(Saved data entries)
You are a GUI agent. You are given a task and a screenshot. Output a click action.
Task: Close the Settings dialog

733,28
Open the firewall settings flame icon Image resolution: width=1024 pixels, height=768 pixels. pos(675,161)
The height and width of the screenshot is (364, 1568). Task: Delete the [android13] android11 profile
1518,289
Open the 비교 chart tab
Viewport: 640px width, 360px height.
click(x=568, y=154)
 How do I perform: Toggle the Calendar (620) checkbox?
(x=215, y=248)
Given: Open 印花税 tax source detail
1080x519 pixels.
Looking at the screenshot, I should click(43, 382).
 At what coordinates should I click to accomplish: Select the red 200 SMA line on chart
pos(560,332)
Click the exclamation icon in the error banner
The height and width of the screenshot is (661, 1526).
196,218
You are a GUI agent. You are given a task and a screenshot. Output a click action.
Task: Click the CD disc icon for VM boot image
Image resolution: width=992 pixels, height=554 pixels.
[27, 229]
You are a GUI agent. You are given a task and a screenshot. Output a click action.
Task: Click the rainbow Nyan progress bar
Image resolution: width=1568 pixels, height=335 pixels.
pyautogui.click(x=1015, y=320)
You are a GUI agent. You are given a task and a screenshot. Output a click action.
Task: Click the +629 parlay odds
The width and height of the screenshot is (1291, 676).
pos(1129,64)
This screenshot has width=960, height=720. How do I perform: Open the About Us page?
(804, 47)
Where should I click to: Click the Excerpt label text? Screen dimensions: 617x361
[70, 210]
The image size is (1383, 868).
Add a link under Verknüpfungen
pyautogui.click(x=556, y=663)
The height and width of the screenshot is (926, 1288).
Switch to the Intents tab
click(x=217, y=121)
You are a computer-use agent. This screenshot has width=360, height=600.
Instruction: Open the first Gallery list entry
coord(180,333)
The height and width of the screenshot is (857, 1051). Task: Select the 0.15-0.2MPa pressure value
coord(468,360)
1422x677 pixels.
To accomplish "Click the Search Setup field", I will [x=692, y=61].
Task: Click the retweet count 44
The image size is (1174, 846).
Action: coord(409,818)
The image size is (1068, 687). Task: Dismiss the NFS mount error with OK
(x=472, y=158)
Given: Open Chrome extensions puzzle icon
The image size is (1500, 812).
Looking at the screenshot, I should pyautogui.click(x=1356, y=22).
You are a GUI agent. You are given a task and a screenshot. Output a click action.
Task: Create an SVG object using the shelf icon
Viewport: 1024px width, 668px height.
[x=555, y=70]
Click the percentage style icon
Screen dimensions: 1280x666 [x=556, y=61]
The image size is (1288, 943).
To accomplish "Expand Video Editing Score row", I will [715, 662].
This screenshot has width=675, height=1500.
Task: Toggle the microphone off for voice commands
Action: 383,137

## Exercise:
The answer must be a word-for-word transcription of every record above.

## Written answer:
You are a GUI agent. You are given a task and a screenshot. Output a click action.
Task: Close the Settings dialog

733,28
Open the firewall settings flame icon Image resolution: width=1024 pixels, height=768 pixels. pos(675,161)
The height and width of the screenshot is (364, 1568). Task: Delete the [android13] android11 profile
1518,289
Open the 비교 chart tab
Viewport: 640px width, 360px height.
click(x=568, y=154)
 How do I perform: Toggle the Calendar (620) checkbox?
(x=215, y=248)
Given: Open 印花税 tax source detail
1080x519 pixels.
Looking at the screenshot, I should click(43, 382).
 At what coordinates should I click to accomplish: Select the red 200 SMA line on chart
pos(560,332)
Click the exclamation icon in the error banner
The height and width of the screenshot is (661, 1526).
196,218
You are a GUI agent. You are given a task and a screenshot. Output a click action.
Task: Click the CD disc icon for VM boot image
Image resolution: width=992 pixels, height=554 pixels.
[27, 229]
You are a GUI agent. You are given a task and a screenshot. Output a click action.
Task: Click the rainbow Nyan progress bar
Image resolution: width=1568 pixels, height=335 pixels.
pyautogui.click(x=1015, y=320)
You are a GUI agent. You are given a task and a screenshot. Output a click action.
Task: Click the +629 parlay odds
The width and height of the screenshot is (1291, 676).
pos(1129,64)
This screenshot has width=960, height=720. How do I perform: Open the About Us page?
(804, 47)
Where should I click to: Click the Excerpt label text? Screen dimensions: 617x361
[70, 210]
The image size is (1383, 868).
Add a link under Verknüpfungen
pyautogui.click(x=556, y=663)
The height and width of the screenshot is (926, 1288).
Switch to the Intents tab
click(x=217, y=121)
You are a computer-use agent. This screenshot has width=360, height=600.
Instruction: Open the first Gallery list entry
coord(180,333)
The height and width of the screenshot is (857, 1051). Task: Select the 0.15-0.2MPa pressure value
coord(468,360)
1422x677 pixels.
To accomplish "Click the Search Setup field", I will [x=692, y=61].
Task: Click the retweet count 44
The image size is (1174, 846).
Action: coord(409,818)
The image size is (1068, 687). Task: Dismiss the NFS mount error with OK
(x=472, y=158)
Given: Open Chrome extensions puzzle icon
The image size is (1500, 812).
Looking at the screenshot, I should pyautogui.click(x=1356, y=22).
You are a GUI agent. You are given a task and a screenshot. Output a click action.
Task: Create an SVG object using the shelf icon
Viewport: 1024px width, 668px height.
[x=555, y=70]
Click the percentage style icon
Screen dimensions: 1280x666 [x=556, y=61]
The image size is (1288, 943).
To accomplish "Expand Video Editing Score row", I will [715, 662].
This screenshot has width=675, height=1500.
Task: Toggle the microphone off for voice commands
Action: 383,137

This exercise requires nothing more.